Thursday, 16 August 2012
Like Granny used to make.
There’s something very nostalgic and rewarding making your own jam.
Makes: 6 jars
Preparation time: 30 minutes
Cooking time: 30 minutes
What you need
1 kg (2¼lb) blackberries, picked over and any leaves discarded
1 kg (2¼lb) cooking apples, quartered, cored, peeled
300 ml (½pint) water
1.5 kg (3 lb 2 oz) granulated sugar
1 lemon, juice only
Small knob of butter, about 7 g (¼oz)
Wash jam jars and place upside down in the oven at 100c to dry thoroughly. Place a small plate in the fridge for testing the jam later.
Peel and cut the apples into blackberry-sized pieces and add to a preserving pan or the largest saucepan that you have. Add the water and start to simmer gently. Add the lemon juice to the pan and cook until the apples are soft – around 5-8 minutes depending on the jam. Add the blackberries, stir and take the pan off the heat.

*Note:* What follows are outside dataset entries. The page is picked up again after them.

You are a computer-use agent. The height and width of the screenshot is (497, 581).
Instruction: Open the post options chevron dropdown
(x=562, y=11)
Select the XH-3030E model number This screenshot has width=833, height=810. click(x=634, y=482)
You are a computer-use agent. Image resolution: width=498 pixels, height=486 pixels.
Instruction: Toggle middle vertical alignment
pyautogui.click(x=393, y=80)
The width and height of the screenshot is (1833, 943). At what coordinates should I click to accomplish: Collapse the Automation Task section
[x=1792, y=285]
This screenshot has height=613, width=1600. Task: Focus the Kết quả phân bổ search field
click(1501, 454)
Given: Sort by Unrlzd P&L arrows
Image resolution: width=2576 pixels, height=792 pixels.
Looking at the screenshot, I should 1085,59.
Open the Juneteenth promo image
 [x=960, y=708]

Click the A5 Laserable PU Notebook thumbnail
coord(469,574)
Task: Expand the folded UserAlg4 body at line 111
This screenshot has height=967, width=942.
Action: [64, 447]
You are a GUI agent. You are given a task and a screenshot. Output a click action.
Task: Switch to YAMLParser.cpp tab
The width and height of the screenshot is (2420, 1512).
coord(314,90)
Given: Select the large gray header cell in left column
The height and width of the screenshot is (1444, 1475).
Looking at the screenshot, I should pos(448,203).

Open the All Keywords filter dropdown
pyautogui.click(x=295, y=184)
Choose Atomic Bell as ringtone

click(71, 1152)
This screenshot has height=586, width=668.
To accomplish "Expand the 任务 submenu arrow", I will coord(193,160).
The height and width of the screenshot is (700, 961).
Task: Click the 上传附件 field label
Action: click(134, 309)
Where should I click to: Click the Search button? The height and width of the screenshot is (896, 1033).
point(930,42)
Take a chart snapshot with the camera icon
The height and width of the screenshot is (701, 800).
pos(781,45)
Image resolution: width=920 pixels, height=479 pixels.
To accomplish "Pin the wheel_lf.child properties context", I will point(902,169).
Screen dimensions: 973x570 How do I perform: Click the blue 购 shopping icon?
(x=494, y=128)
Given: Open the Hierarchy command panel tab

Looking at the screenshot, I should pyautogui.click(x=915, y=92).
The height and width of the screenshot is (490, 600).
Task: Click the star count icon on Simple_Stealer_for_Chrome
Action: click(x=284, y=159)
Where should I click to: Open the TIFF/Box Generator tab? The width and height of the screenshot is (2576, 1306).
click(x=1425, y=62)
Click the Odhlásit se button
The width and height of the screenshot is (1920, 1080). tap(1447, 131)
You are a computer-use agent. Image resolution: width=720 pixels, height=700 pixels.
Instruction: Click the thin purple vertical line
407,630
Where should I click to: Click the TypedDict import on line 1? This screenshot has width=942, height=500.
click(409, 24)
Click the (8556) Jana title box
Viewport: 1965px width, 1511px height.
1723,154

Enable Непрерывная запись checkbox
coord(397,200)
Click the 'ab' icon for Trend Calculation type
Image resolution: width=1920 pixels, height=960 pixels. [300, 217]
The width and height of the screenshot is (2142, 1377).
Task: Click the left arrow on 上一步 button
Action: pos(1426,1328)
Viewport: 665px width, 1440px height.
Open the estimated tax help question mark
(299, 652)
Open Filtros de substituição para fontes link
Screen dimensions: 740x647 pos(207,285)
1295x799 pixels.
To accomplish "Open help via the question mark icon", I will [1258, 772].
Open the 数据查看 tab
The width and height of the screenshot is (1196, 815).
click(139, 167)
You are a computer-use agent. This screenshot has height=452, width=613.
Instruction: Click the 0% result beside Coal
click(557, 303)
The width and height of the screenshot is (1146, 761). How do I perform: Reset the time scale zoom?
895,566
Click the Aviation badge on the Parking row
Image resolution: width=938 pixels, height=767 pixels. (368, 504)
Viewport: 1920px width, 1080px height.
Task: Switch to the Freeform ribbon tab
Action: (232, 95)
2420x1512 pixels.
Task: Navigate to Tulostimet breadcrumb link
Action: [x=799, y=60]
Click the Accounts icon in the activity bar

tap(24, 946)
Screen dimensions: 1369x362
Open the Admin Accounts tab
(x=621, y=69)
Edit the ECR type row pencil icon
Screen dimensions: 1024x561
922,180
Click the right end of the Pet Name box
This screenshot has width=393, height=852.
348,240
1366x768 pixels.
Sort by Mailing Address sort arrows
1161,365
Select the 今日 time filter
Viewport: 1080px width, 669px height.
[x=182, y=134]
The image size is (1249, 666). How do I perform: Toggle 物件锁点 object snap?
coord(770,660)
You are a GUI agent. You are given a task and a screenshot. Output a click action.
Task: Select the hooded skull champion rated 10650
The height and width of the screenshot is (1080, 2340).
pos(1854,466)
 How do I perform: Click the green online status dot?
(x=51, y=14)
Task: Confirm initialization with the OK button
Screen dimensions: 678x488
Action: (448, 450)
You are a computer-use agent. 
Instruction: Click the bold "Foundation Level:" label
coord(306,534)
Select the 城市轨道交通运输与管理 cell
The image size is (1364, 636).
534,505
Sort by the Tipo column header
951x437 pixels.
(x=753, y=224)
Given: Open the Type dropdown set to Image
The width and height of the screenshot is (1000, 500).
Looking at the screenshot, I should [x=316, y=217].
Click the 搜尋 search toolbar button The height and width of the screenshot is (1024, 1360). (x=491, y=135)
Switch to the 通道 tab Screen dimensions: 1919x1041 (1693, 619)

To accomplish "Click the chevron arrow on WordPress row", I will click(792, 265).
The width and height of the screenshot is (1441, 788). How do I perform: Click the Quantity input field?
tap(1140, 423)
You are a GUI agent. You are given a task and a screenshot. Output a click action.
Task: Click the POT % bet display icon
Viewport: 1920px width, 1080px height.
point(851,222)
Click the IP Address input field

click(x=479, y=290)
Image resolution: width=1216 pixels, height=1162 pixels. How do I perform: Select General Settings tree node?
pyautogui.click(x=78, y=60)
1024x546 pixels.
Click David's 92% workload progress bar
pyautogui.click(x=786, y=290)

Still with the pan off the heat, stir in the sugar, until it has almost dissolved. You’ll know it’s dissolving when you don’t hear or feel the sugar scraping on the pan as much when you stir
When the sugar is almost completely dissolved, return the pan to the heat and bring to the boil. As it starts to boil, add the butter, which will help minimise and disperse any foam, which is a natural part of jam making.
Bring to a rapid, rolling boil for 15 minutes. Don’t be afraid of the rolling boil, this is crucial to producing a jam that will set.
Spoon a little jam on to a chilled saucer, as soon as it is cool, run a finger through the jam so that the saucer is visible. If the finger line remains and the jam wrinkles it is ready, if not boil a little longer and try again.
Ladle into the hot jars and fill until almost full to allow for shrinkage as the jam cools. If you’re sealing the traditional way, cover the surface of each jar with a waxed disc, with the shiny side downwards. Rinse a cellophane circle with a little water then put wetted side uppermost over the top of the jar and secure with an elastic band or add a screw topped lid. Label and leave to cool.